■ Exercise goal ■
Each record that follows should be repeated exactly, with no pictures carried over.

Stored data
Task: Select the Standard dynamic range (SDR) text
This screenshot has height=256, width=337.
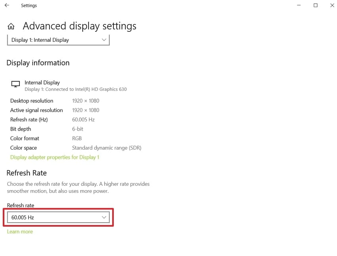Action: [x=106, y=148]
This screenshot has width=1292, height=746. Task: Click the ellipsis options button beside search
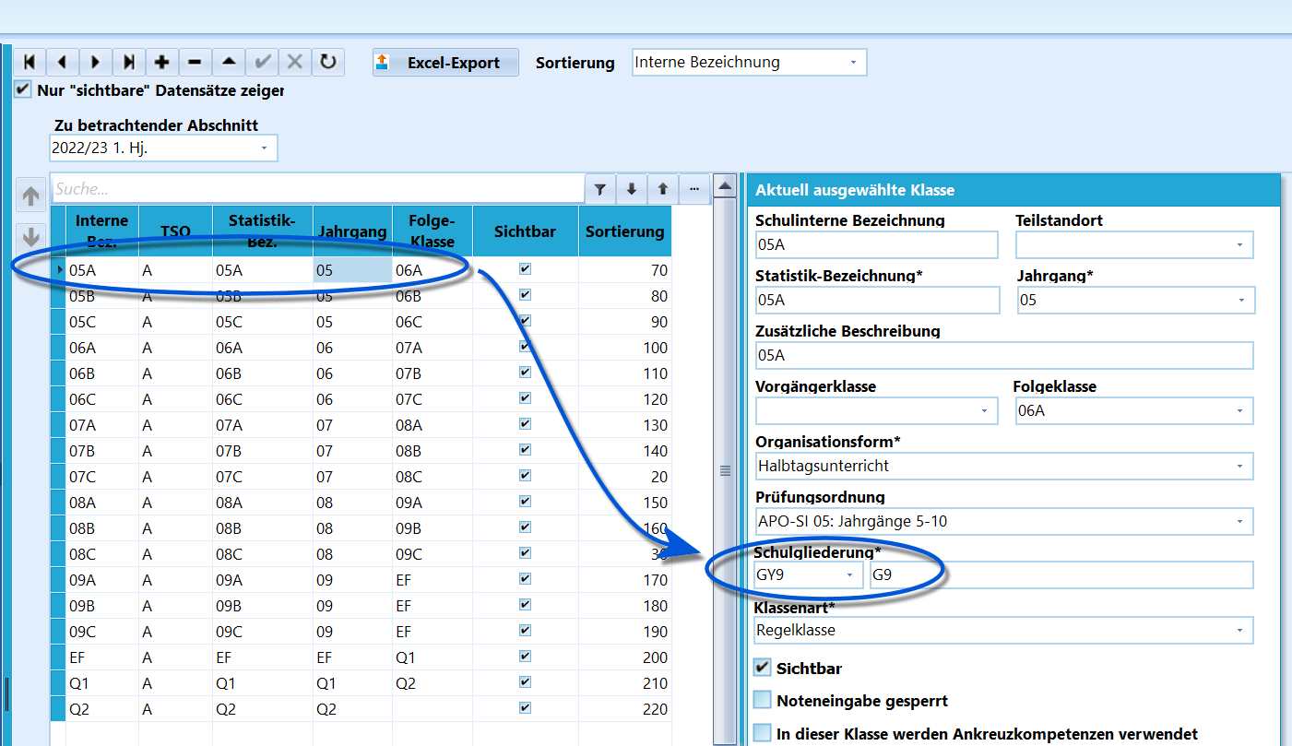tap(693, 189)
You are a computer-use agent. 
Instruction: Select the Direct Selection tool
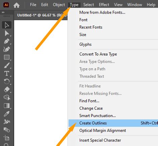pos(7,33)
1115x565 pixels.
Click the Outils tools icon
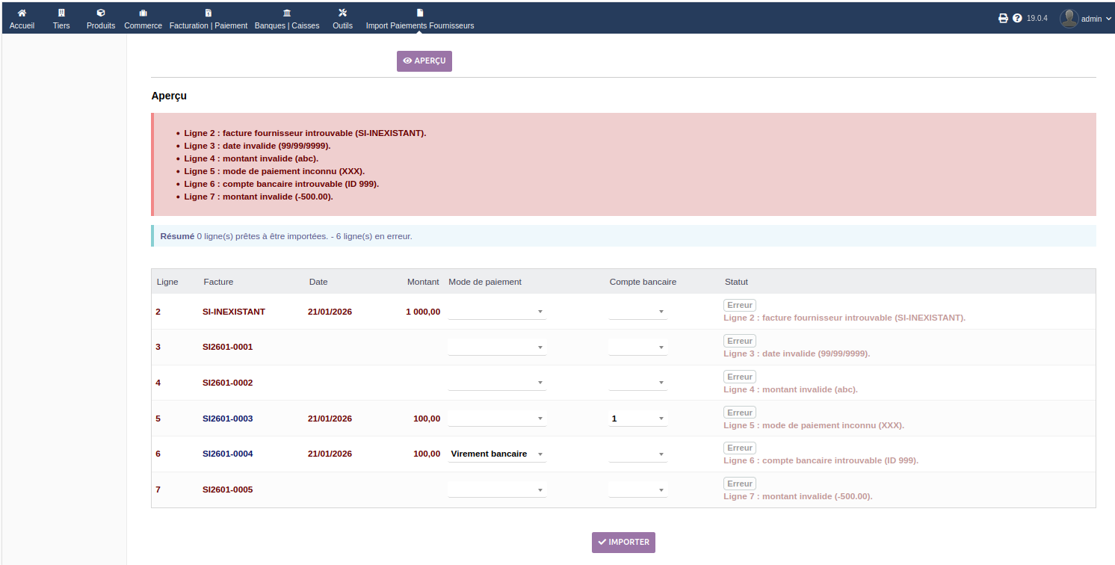342,13
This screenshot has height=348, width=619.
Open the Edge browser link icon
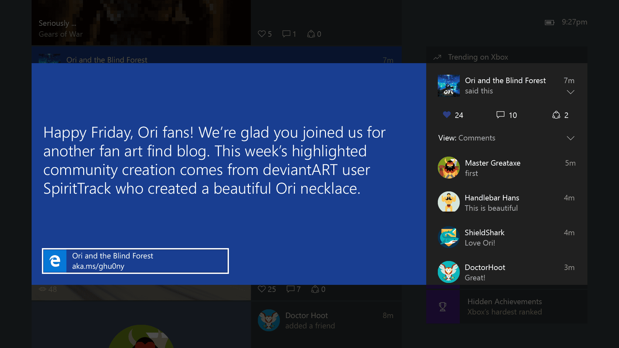pos(55,261)

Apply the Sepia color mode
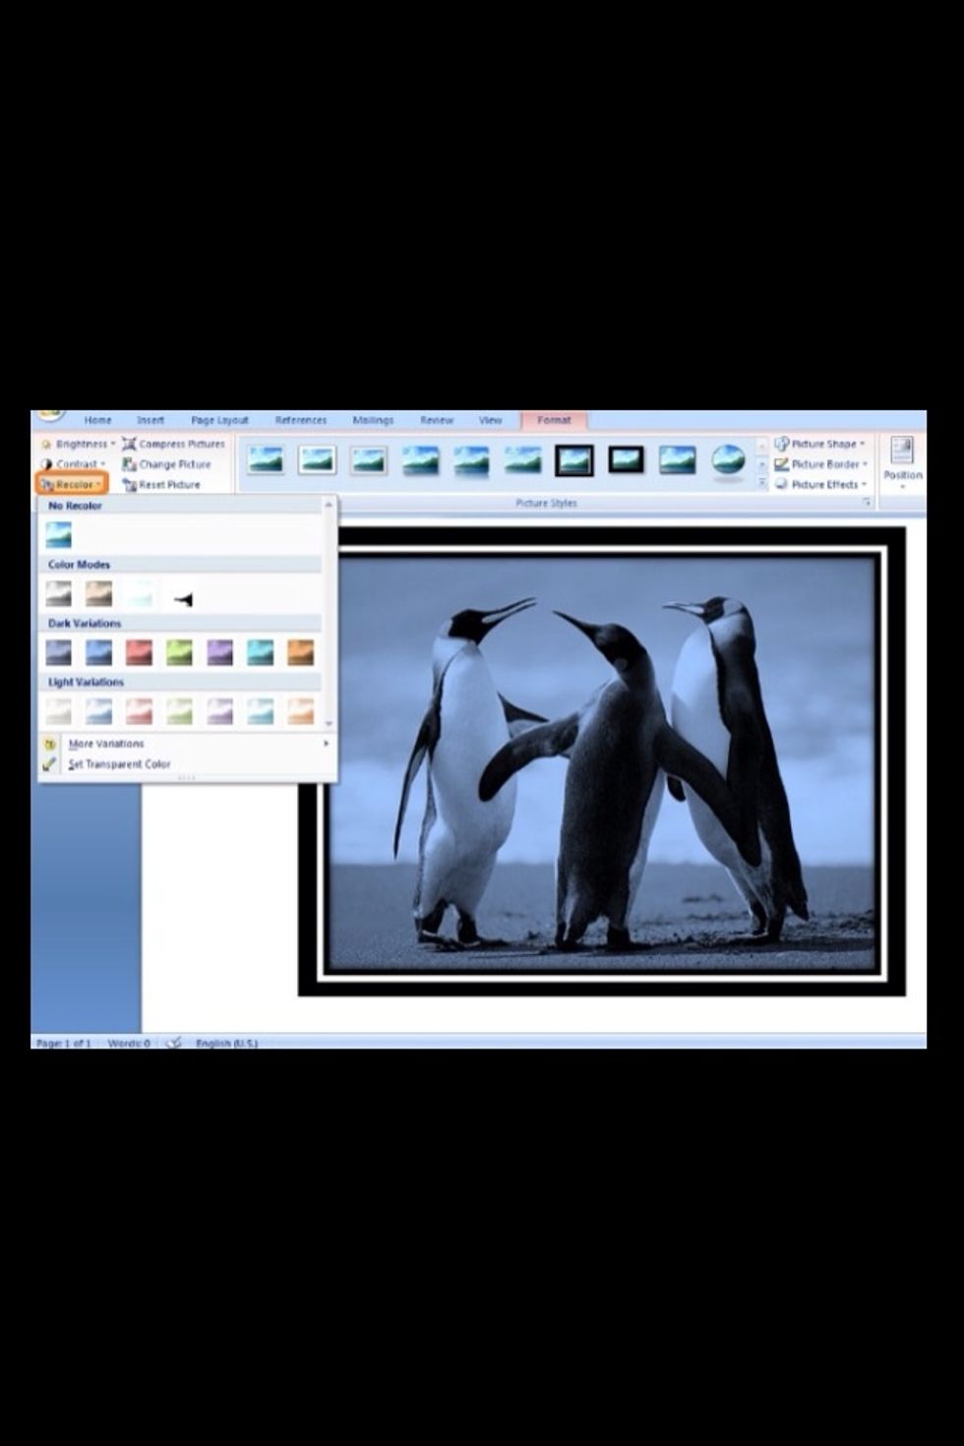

■ Task result ■
Task: Select the Standard dynamic range (SDR) text
This screenshot has height=256, width=337.
Action: [x=106, y=148]
This screenshot has width=1292, height=746. Task: Click the ellipsis options button beside search
tap(693, 189)
You are a computer-use agent. 
Instruction: Select the Direct Selection tool
pos(7,33)
1115x565 pixels.
Click the Outils tools icon
342,13
This screenshot has height=348, width=619.
Open the Edge browser link icon
pos(55,261)

Apply the Sepia color mode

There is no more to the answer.